MMWHS 2017, MMWHS 2017 を用いた多クラス心筋セグメンテーション実験の結果, CT セグメンテーションに大きな改善が得られた。
論文 参考訳(メタデータ) (2020-10-04T10:25:13Z) - A generic ensemble based deep convolutional neural network for
semi-supervised medical image segmentation [7.141405427125369]
深層畳み込みニューラルネットワーク(DCNN)に基づく画像セグメンテーションのための汎用的な半教師付き学習フレームワークを提案する。
本手法は,ラベルなしデータを組み込むことで,完全教師付きモデル学習を超えて大幅に改善することができる。
論文 参考訳(メタデータ) (2020-04-16T23:41:50Z) - 3D medical image segmentation with labeled and unlabeled data using
autoencoders at the example of liver segmentation in CT images [58.720142291102135]
本研究では、畳み込みニューラルネットワークによるセグメンテーションを改善するために、オートエンコーダ抽出機能の可能性を検討する。
コンボリューション・オートエンコーダを用いてラベルのないデータから特徴を抽出し,CT画像における3次元肝セグメンテーションの目標タスクを実行するために,マルチスケールの完全畳み込みCNNを用いた。

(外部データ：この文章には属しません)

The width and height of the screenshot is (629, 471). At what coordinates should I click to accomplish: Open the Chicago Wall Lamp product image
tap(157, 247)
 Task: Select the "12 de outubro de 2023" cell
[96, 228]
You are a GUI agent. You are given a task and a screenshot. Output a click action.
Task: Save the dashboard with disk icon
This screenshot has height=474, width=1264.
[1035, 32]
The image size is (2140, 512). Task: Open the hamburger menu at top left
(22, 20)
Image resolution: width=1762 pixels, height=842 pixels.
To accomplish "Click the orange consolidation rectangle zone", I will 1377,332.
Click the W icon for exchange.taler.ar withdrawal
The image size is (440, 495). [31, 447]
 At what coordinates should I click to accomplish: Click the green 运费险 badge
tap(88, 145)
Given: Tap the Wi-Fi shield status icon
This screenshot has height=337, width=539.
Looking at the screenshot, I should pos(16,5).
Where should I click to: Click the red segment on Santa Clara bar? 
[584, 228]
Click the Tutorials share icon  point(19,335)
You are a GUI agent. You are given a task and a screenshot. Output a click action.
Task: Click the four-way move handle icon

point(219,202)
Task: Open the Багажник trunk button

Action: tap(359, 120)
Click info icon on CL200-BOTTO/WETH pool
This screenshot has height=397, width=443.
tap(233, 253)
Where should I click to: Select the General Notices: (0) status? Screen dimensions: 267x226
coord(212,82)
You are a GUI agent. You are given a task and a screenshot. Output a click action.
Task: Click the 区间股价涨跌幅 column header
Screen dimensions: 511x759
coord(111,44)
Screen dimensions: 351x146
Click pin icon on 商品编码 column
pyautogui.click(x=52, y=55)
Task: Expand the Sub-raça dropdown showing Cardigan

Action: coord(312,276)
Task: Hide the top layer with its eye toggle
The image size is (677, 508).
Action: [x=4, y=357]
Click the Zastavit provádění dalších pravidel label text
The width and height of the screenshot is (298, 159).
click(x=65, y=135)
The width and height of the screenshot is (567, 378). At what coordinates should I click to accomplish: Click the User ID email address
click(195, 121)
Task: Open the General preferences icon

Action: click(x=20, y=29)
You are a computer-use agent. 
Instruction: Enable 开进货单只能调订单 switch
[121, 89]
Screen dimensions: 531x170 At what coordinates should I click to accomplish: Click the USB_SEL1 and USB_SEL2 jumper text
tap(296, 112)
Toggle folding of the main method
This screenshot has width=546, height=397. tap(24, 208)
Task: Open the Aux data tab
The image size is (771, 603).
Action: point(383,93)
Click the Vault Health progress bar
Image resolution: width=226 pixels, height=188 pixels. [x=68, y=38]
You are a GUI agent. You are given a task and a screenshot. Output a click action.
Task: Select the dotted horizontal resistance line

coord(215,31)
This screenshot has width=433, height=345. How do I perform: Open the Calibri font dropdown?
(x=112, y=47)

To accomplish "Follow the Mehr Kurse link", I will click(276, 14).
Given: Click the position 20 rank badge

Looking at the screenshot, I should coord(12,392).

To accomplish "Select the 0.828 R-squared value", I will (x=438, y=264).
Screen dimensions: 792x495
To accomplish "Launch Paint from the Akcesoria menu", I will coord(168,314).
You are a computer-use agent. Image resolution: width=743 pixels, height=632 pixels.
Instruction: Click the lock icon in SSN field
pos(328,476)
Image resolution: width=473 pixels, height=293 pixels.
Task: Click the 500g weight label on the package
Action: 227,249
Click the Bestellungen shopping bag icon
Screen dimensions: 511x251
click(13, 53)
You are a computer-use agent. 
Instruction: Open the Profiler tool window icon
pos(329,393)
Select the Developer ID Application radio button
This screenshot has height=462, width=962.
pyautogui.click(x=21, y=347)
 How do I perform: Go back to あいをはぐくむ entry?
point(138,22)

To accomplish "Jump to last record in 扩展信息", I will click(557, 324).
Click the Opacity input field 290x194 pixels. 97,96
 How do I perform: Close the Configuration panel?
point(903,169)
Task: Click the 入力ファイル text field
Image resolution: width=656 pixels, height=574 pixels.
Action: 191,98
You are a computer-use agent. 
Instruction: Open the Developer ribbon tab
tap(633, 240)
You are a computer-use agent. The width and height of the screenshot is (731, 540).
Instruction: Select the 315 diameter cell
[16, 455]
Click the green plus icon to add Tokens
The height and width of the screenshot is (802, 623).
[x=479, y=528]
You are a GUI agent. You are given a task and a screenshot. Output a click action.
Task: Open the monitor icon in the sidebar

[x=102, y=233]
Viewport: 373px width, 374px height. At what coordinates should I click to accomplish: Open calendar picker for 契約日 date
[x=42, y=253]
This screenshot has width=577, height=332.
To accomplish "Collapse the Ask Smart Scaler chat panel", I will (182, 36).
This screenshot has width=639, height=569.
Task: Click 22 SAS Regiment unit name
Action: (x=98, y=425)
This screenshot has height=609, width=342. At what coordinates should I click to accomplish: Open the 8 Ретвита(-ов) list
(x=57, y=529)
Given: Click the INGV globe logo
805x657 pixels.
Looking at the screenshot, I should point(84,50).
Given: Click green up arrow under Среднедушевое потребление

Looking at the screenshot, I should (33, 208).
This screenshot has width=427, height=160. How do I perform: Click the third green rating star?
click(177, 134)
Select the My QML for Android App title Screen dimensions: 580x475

論文 参考訳(メタデータ) (2020-03-17T20:20:43Z)
関連論文リストは本サイト内にある論文のタイトル・アブストラクトから自動的に作成しています。
指定された論文の情報です。
本サイトの運営者は本サイト(すべての情報・翻訳含む)の品質を保証せず、本サイト(すべての情報・翻訳含む)を使用して発生したあらゆる結果について一切の責任を負いません。